DESCRIPTION OF THE TASK: Within the listing below, please copy exactly the lines between the line holding "[Celluon Magic Cube" and the line holding "Device (667, 412)", inclusive.

RECORD SET:
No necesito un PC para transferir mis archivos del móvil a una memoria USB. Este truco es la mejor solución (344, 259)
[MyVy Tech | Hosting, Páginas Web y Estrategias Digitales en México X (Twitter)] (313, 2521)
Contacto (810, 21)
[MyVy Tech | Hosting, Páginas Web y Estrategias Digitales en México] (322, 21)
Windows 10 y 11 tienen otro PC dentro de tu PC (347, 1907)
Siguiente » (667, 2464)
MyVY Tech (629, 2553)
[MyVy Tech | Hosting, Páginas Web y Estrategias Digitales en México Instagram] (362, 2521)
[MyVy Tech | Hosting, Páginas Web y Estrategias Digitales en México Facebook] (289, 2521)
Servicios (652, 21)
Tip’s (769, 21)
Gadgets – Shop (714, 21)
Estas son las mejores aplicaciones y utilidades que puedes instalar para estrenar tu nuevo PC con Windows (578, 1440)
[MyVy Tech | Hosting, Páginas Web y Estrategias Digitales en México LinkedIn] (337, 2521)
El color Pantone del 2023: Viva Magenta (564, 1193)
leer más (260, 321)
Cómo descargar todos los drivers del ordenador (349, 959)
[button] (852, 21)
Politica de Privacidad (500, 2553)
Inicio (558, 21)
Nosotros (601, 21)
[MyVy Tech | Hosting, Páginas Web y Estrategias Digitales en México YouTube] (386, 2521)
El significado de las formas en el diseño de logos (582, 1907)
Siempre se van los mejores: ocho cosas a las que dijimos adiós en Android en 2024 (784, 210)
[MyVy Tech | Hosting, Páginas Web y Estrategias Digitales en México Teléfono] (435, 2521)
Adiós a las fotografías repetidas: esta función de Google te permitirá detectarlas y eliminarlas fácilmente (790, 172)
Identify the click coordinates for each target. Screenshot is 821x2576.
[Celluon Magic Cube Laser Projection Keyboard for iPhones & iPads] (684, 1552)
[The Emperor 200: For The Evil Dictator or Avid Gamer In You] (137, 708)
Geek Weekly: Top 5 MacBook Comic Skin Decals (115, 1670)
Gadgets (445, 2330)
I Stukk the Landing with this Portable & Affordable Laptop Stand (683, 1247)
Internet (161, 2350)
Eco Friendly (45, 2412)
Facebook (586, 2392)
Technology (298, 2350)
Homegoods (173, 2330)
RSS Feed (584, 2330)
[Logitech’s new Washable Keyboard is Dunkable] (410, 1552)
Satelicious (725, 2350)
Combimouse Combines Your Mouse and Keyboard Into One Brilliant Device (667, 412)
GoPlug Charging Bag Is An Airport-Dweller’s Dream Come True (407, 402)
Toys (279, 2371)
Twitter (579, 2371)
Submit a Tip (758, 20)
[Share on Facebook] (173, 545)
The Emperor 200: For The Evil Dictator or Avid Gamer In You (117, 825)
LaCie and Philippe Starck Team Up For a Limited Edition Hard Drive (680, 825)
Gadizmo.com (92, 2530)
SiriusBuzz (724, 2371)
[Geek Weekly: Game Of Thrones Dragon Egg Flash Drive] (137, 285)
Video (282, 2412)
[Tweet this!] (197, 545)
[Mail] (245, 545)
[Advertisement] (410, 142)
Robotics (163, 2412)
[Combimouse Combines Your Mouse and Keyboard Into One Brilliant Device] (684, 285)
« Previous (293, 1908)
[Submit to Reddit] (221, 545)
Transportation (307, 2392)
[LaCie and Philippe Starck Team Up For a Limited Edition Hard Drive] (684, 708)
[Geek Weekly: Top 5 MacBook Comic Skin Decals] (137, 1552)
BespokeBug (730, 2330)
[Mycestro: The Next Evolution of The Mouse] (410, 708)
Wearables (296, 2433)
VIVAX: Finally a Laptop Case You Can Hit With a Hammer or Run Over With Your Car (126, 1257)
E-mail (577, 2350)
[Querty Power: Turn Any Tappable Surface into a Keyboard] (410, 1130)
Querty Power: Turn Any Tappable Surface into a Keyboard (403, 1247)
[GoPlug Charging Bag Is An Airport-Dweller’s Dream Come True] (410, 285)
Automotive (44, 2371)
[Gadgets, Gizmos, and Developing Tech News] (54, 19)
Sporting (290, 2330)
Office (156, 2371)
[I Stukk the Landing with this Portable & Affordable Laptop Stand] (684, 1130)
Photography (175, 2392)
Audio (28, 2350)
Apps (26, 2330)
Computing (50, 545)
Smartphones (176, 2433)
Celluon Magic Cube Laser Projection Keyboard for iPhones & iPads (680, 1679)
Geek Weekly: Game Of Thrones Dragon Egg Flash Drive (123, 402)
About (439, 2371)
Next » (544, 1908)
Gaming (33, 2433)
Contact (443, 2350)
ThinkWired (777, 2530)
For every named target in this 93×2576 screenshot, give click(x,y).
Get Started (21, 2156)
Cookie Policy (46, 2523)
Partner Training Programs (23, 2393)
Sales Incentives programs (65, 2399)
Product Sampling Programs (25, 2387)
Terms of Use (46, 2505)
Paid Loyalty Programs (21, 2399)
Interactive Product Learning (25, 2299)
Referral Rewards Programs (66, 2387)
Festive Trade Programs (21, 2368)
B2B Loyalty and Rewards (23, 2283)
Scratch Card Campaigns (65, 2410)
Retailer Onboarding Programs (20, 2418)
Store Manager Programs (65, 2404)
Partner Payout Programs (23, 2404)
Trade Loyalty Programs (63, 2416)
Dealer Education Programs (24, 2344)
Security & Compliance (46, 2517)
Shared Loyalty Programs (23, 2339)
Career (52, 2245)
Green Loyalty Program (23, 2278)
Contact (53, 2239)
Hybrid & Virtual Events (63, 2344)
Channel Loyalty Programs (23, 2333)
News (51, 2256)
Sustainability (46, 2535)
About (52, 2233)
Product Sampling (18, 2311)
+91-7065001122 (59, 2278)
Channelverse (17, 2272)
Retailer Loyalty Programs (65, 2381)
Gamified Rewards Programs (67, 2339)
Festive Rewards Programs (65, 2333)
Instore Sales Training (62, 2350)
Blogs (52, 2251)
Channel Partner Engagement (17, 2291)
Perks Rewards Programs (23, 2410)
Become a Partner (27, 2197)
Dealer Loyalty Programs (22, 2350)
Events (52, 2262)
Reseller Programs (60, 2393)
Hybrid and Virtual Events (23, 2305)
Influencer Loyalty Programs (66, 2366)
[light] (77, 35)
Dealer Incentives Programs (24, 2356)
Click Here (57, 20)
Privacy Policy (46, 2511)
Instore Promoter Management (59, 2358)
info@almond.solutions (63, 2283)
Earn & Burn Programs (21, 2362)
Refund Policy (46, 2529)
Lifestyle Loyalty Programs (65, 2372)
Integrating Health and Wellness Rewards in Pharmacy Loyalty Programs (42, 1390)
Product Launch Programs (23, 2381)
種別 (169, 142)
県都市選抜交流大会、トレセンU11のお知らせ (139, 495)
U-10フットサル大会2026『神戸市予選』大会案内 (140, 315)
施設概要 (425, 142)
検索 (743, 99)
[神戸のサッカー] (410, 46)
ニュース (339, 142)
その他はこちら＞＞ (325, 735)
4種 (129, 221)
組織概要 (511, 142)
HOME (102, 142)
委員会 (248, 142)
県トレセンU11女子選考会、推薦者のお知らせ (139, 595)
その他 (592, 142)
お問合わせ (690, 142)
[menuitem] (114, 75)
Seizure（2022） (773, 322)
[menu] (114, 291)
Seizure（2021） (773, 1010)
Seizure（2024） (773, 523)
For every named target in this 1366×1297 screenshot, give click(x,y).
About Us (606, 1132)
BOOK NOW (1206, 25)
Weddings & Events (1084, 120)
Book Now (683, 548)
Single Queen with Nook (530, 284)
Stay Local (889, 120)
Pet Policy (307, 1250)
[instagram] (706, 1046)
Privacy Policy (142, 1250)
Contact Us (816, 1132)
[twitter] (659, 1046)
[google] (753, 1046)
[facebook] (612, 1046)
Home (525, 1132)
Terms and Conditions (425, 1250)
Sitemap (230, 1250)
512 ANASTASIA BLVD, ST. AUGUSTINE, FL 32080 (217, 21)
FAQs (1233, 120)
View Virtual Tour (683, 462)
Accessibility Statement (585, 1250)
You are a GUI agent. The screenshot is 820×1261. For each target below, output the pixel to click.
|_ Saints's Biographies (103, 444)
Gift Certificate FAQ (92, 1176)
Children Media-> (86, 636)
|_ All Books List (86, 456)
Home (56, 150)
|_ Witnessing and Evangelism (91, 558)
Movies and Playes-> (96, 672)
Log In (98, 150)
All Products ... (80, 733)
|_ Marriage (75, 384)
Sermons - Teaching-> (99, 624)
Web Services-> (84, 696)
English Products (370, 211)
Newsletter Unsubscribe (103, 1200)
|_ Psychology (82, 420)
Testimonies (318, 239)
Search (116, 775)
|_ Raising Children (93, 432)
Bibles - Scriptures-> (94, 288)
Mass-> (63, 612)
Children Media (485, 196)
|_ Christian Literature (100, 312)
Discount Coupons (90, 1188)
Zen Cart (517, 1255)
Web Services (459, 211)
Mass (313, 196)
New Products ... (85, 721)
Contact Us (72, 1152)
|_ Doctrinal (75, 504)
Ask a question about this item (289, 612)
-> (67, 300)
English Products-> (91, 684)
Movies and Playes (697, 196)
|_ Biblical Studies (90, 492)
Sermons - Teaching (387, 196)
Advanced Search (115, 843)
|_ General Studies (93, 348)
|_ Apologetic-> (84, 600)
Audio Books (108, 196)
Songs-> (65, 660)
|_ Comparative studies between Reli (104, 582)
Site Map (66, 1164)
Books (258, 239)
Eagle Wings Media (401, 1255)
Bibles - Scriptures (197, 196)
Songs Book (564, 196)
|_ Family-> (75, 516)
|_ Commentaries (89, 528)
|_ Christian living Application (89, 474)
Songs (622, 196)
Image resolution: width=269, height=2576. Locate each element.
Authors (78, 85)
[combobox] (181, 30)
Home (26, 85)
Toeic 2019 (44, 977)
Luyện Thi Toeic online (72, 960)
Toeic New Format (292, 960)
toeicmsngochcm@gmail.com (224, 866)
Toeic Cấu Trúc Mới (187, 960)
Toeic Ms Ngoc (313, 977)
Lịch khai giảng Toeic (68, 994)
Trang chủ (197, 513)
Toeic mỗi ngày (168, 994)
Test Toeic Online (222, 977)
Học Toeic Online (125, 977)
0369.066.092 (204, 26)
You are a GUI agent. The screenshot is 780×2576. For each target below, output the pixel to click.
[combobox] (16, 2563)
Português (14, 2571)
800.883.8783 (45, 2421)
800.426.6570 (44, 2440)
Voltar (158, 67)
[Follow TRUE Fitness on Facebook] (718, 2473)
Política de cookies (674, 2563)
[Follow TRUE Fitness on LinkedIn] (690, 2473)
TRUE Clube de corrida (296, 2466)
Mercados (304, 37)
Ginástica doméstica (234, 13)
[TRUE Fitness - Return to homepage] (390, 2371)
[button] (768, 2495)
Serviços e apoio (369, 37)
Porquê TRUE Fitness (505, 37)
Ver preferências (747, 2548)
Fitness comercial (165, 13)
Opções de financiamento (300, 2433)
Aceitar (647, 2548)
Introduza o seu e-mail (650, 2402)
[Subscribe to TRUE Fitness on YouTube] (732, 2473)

YOUR SOLUTION:
[Celluon Magic Cube Laser Projection Keyboard for iPhones & iPads] (684, 1552)
[The Emperor 200: For The Evil Dictator or Avid Gamer In You] (137, 708)
Geek Weekly: Top 5 MacBook Comic Skin Decals (115, 1670)
Gadgets (445, 2330)
I Stukk the Landing with this Portable & Affordable Laptop Stand (683, 1247)
Internet (161, 2350)
Eco Friendly (45, 2412)
Facebook (586, 2392)
Technology (298, 2350)
Homegoods (173, 2330)
RSS Feed (584, 2330)
[Logitech’s new Washable Keyboard is Dunkable] (410, 1552)
Satelicious (725, 2350)
Combimouse Combines Your Mouse and Keyboard Into One Brilliant Device (667, 412)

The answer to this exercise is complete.